Yutkin said the Torah being cleaned is Sephardic. That term describes the region — Spain, Portugal, North Africa and the Middle East — where the scribe who copied the Torah is from.

“Most likely it was an Israeli scribe who studied in one of those places,” Yutkin said.

Rabbi Saul Oresky said the Torahs are handwritten and scribes copy from another Torah. The rabbi said there are four to five columns of text in each panel. “If a scribe makes a mistake while writing the name of God, he must start over on that panel,” he said.

“Scribes meditate before and after the work.” The rabbi characterized the scribes as “trained and careful.”

Yutkin said the scribe showed him how to clean the Torah and he, in turn, is showing other volunteers. This Torah, which is used frequently, has a shiny coating on it, Yutkin said. “The coating makes it easier to clean.”

The cleaning is simple but takes time, Yutkin said. A polymer eraser is used to remove the dirt from the parchment, which was created from the hide of a kosher animal. “You go over it lightly, “ Yutkin said, adding the dirt is whisked away with a tissue.

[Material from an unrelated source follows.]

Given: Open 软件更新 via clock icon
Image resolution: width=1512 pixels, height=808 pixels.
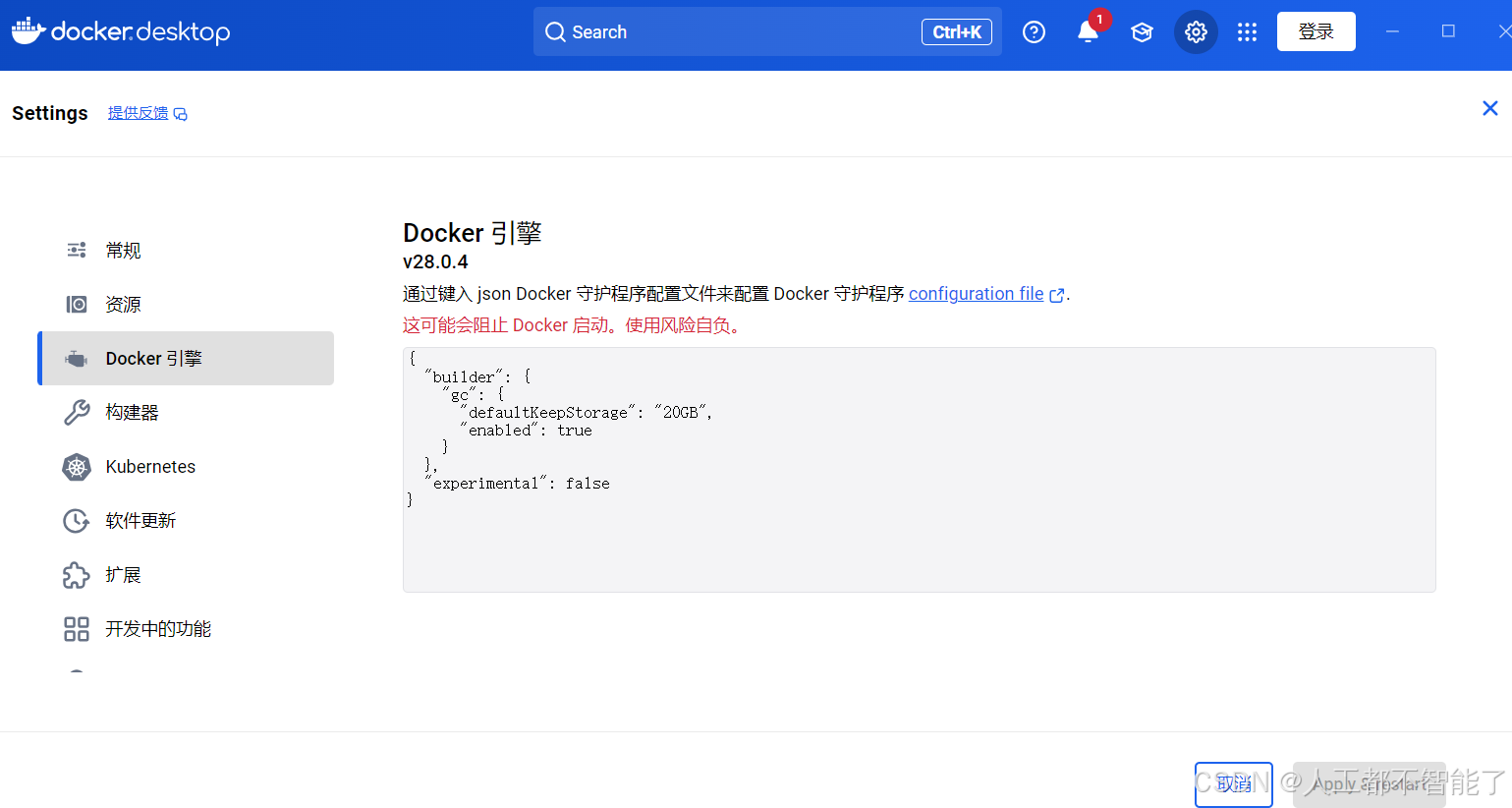Looking at the screenshot, I should pos(77,520).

A member of the temple since 1977, Yutkin said, “This is the first time in my memory that the Torahs will be cleaned.”

The Torah cleaning project began Sunday and will continue as volunteers are available to complete the task.

Yutkin said the Torahs will be cleaned in order of how frequently they are used.

Rabbi Oresky said three of the Torahs are most often used at the High Holidays; there are mistakes in the other Torahs, the result of human error.

“Over the years, smudges build up,” the rabbi said. He continued that when the Torah is read, a pointer is used so that oil from one’s fingers won’t get on the parchment. But over time, dirt does accumulate.

Rabbi Oresky said Torahs that are damaged to the point of no longer being “readable” are buried in a Jewish cemetery.